→ WHAT THE TASK REQUIRES
Give again, word for word, each line below starting at the one that contains "Бренды (39, 564)" and ending at the one that contains "Кондиционеры (95, 450)".

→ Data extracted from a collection

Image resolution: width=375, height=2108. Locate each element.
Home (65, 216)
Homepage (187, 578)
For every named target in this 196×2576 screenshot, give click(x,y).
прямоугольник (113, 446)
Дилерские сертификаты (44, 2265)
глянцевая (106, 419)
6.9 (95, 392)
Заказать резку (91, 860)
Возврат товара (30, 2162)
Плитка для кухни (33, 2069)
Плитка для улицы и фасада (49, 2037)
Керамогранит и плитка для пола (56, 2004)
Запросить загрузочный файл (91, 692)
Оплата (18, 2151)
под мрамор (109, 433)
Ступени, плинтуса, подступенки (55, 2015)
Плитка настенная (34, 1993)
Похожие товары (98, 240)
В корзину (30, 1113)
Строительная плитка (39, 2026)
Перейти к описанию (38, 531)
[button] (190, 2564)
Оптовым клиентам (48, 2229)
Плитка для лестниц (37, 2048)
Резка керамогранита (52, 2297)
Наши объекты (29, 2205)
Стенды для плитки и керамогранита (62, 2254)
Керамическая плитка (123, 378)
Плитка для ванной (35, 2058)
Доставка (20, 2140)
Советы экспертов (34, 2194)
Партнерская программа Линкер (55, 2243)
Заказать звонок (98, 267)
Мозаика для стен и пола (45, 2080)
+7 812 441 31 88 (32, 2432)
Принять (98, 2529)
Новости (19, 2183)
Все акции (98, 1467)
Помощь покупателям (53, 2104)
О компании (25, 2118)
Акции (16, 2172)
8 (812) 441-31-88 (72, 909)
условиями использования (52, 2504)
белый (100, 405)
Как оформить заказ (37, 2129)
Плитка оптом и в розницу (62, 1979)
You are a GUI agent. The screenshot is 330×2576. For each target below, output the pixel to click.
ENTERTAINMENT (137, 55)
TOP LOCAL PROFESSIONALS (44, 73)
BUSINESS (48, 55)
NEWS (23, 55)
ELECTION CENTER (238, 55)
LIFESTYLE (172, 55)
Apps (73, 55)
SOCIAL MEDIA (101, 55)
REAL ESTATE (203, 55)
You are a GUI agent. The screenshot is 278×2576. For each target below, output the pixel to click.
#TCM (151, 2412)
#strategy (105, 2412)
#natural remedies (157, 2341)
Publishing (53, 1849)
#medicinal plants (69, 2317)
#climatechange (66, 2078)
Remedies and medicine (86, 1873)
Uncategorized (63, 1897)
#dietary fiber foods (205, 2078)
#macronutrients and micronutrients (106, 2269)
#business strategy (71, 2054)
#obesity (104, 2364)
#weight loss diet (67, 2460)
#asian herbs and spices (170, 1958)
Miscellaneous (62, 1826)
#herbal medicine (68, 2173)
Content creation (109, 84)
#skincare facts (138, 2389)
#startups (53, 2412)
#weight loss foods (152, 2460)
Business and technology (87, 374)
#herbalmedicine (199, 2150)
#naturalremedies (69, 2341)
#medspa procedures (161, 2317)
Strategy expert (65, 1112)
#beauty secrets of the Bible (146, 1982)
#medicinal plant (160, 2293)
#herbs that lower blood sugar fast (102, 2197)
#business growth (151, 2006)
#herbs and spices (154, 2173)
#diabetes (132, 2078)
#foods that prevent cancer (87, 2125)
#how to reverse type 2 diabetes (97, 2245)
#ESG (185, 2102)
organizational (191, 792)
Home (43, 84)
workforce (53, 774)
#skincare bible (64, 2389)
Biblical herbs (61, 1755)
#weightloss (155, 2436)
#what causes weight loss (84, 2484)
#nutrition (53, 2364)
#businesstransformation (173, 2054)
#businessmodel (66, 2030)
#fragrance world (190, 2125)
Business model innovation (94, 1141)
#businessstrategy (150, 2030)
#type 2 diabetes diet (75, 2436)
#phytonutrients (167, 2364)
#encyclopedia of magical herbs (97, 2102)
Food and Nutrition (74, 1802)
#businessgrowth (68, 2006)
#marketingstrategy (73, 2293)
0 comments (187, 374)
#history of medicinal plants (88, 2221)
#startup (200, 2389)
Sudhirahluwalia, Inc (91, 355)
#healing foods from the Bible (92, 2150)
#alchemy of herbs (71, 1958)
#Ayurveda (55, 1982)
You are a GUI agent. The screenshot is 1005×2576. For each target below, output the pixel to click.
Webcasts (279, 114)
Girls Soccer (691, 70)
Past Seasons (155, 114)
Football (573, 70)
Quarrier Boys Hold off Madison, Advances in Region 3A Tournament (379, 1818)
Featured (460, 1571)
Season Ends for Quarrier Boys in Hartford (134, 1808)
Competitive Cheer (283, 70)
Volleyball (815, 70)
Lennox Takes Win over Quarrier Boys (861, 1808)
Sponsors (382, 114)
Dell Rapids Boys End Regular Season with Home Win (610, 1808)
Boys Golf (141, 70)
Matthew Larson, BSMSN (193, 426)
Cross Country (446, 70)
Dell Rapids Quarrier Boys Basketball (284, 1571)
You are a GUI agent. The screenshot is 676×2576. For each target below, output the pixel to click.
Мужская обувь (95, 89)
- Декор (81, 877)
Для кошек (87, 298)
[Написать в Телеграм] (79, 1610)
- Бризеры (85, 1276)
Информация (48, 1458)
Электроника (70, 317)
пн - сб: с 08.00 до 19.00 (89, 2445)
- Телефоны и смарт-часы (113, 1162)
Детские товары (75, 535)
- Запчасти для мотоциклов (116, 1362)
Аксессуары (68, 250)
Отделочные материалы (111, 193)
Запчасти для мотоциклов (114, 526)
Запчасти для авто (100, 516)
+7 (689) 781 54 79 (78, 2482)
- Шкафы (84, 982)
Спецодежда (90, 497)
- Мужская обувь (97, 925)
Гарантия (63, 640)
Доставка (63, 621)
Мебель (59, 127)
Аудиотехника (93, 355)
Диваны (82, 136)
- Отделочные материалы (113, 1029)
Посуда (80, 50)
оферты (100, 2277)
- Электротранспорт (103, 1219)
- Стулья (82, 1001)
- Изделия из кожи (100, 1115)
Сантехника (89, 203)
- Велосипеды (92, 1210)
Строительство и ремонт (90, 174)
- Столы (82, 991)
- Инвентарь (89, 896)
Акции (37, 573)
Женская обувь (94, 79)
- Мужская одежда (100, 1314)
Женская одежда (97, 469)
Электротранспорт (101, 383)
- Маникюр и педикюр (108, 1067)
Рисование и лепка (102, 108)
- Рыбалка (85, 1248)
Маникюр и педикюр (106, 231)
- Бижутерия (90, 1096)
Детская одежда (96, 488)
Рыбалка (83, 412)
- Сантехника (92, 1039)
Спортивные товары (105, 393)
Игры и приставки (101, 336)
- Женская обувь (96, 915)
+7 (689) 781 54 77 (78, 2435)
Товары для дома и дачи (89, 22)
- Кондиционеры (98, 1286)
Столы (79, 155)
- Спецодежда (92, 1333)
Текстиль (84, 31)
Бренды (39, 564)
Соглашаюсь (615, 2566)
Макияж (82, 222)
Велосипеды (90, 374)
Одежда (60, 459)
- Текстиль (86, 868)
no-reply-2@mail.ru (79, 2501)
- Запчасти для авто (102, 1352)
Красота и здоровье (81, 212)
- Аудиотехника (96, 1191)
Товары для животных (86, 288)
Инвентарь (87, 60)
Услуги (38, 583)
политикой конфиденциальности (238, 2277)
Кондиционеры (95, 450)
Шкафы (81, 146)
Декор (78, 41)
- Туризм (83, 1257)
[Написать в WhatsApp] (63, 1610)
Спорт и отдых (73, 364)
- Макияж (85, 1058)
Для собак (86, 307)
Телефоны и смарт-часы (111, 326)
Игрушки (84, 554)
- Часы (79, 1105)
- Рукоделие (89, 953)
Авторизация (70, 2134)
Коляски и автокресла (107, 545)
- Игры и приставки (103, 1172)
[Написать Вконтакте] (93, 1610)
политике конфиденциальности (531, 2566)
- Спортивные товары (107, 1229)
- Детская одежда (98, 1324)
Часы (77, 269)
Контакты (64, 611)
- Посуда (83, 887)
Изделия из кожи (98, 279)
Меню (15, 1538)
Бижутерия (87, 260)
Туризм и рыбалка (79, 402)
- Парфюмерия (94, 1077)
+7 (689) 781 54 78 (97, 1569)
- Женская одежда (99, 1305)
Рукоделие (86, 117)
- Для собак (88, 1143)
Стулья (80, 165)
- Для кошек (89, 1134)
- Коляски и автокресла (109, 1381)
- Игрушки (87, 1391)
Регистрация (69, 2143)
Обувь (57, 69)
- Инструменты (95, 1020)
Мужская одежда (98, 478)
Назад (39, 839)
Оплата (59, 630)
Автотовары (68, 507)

→ RESULT
Бренды (39, 564)
Соглашаюсь (615, 2566)
Макияж (82, 222)
Велосипеды (90, 374)
Одежда (60, 459)
- Текстиль (86, 868)
no-reply-2@mail.ru (79, 2501)
- Запчасти для авто (102, 1352)
Красота и здоровье (81, 212)
- Аудиотехника (96, 1191)
Товары для животных (86, 288)
Инвентарь (87, 60)
Услуги (38, 583)
политикой конфиденциальности (238, 2277)
Кондиционеры (95, 450)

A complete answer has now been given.